I grew a little bit more nervous when I asked DTN meteorologist Bryce Anderson his opinion about the effect of the approaching hurricane on Ontario crops.  Bryce got back to me and said how devastating the storm was going to be and any crops left in the field would be gone.  With half the Ontario corn crop still in the field, including another 75 acres of mine, that was not what I wanted to hear.  So as the wind howled to epic proportions last Tuesday evening I had visions of the corn crop gone.  Thankfully, this is not 1980.  The hybrids of 2012 can withstand much more and although whipped and battered I will get a chance to harvest my corn another day.

Yes, it was a real surprise to get held up by a hurricane, something completely out of leftfield.  It is that unexpected Tuesday event you can never see coming.  Ditto, for all those other things that comes along to affect us on our farms.  I read with great interest my DTN colleague Katie Micik writing about the 1st anniversary of the MF Global bankruptcy this past week.  A year ago, that was like a hurricane to our farm risk management world as segregated customer funds went missing.  You think you have everything hedged, and then somebody takes the money in the middle of the night.  You are suddenly out hundreds to thousands to millions of dollars, just like hurricane Sandy taking all that corn away from me.

I must say the MF Global bankruptcy shook me pretty good.  Where did the money go?  As Katie documented in her report, CME auditors were at MF Global just days before the collapse and didn’t notice anything strange. A few days later, MF Global’s segregation account showed a $200 million surplus. The next day it had a $900 million deficit. Fooom, the money was gone and farmers, grain elevators and others were left holding the bag.  It was what it was, but it left many people shaking their heads.  Never discount the notion that crooks will be crooks and they exist in the free market economy just like anywhere else.
Of course I’ve always asked what about us in Canada?  Do we as an agriculture industry have anything to say about this?  Does our producer organizations have anything to say about this.  Do our collective ministers of agriculture have anything to say about this?  And, if the answer is yes, does anybody really understand it?  Or is it just me?  Maybe our futures market and its regulators are something Canadian producers take for granted, despite it being an American run show.

I do think that these issues are real for Canada and Canadian farmers but I don’t think that we should get tied in knots about.  As many of you know I speak about agricultural markets.  I try and speak about markets in a very simple way.  I do that because eyes glaze over if you get complicated, including my own.  So sometimes I think as Canadians we should just try to understand more about the issues of marketing risk and structure in the cauldron where much of it takes place at the CME in Chicago.

Let’s just say in 2012 there are still some big issues with regard to risk, money flow and confidence within our agricultural futures markets.  I have made a big issue the last few years about flat prices, especially at these elevated levels.  I still believe that, but still, somebody is hedging that risk whether that is another farmer, elevator, futures commission merchant or commodity trading advisor.  If they think they’re segregated funds might disappear, I don’t blame them for being gun shy and eventually volume will suffer and eventually farmers too.  There is not a lot Canadians can do about it, but let’s not have blinders on.  Hedging and speculation within any commodity market is risky, even without the crooks.

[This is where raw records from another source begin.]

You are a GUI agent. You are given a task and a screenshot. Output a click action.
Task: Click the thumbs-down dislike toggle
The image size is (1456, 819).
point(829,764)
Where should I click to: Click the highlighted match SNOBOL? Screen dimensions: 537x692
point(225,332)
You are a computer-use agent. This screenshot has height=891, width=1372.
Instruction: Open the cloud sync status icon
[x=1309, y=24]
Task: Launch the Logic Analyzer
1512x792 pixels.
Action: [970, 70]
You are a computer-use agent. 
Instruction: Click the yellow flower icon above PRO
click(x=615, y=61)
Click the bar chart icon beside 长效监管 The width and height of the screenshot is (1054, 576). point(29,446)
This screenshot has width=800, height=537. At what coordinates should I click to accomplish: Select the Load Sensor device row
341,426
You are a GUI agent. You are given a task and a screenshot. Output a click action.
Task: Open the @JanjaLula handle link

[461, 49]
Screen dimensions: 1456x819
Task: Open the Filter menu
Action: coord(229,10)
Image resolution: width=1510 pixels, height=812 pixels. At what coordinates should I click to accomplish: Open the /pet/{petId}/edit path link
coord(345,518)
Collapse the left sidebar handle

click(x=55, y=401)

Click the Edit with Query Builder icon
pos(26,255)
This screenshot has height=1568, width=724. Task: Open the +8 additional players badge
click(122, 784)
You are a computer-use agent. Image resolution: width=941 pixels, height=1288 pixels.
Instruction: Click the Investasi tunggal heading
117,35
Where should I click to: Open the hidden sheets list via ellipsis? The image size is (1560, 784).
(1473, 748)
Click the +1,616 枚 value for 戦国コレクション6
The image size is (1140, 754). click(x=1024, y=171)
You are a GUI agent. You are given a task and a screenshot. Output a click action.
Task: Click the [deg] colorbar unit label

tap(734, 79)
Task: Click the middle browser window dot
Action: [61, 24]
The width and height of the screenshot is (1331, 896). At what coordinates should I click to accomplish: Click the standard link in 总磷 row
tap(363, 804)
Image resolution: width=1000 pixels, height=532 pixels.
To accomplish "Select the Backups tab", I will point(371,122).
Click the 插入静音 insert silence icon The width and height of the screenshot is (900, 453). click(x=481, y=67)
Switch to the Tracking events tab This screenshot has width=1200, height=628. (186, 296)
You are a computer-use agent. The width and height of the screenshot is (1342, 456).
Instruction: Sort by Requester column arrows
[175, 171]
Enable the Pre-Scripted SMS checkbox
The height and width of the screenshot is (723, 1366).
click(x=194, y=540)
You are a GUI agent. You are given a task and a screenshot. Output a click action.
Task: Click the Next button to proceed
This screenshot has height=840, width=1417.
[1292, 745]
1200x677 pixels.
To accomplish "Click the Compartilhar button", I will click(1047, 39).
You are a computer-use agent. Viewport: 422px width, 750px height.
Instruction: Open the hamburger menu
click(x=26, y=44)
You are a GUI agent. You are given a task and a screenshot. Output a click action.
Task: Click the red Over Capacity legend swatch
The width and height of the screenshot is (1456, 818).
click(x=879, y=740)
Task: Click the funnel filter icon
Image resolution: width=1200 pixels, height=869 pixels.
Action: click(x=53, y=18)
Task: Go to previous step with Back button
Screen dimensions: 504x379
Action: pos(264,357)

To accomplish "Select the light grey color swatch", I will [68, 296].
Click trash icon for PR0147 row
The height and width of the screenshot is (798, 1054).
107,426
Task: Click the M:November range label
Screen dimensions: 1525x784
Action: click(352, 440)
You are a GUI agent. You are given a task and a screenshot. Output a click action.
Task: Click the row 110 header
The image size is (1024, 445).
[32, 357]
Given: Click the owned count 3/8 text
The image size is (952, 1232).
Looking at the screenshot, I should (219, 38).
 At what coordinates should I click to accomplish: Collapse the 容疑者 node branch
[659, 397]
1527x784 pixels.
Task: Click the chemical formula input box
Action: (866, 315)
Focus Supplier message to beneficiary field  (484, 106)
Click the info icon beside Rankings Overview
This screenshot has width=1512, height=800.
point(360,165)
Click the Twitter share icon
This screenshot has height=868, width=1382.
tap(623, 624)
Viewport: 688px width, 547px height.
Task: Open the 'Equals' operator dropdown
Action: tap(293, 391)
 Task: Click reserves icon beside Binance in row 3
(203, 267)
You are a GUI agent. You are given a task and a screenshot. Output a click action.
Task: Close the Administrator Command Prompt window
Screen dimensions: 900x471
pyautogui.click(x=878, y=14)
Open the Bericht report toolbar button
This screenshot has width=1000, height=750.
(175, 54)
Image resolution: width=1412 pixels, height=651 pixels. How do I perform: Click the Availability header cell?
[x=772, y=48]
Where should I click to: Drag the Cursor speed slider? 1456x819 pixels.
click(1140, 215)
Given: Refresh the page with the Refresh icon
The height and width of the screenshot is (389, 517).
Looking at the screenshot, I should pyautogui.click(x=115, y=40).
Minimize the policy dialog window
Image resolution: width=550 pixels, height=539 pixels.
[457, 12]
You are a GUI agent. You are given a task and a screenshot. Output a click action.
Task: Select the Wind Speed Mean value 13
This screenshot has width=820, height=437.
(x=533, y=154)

This past August, I toured the trading floor at the CME.  At the time, I asked should we celebrate our futures market as being the bastion of efficiency, as it looks to be.  However, I cautioned everybody because of the MF Globals of the world.  A year later, I’d ask the same question, but in essence we have the same answer.  Nothing really has changed, confidence has still not returned and not all of the money.

So in Canadian farm country, we march on.   As farmers, we talk markets all the time, in French and English.  However, everything that glitters is not necessarily gold.  Sometimes things lurk in the distance, which might rise up and bite you, just like I didn’t see Sandy two weeks ago.  Ditto for our markets.  As Canadians we should not take our market structure for granted.  Yes, crooks are everywhere and we have some government protection to help.  As our market grows more complicated, it’ll be even more important.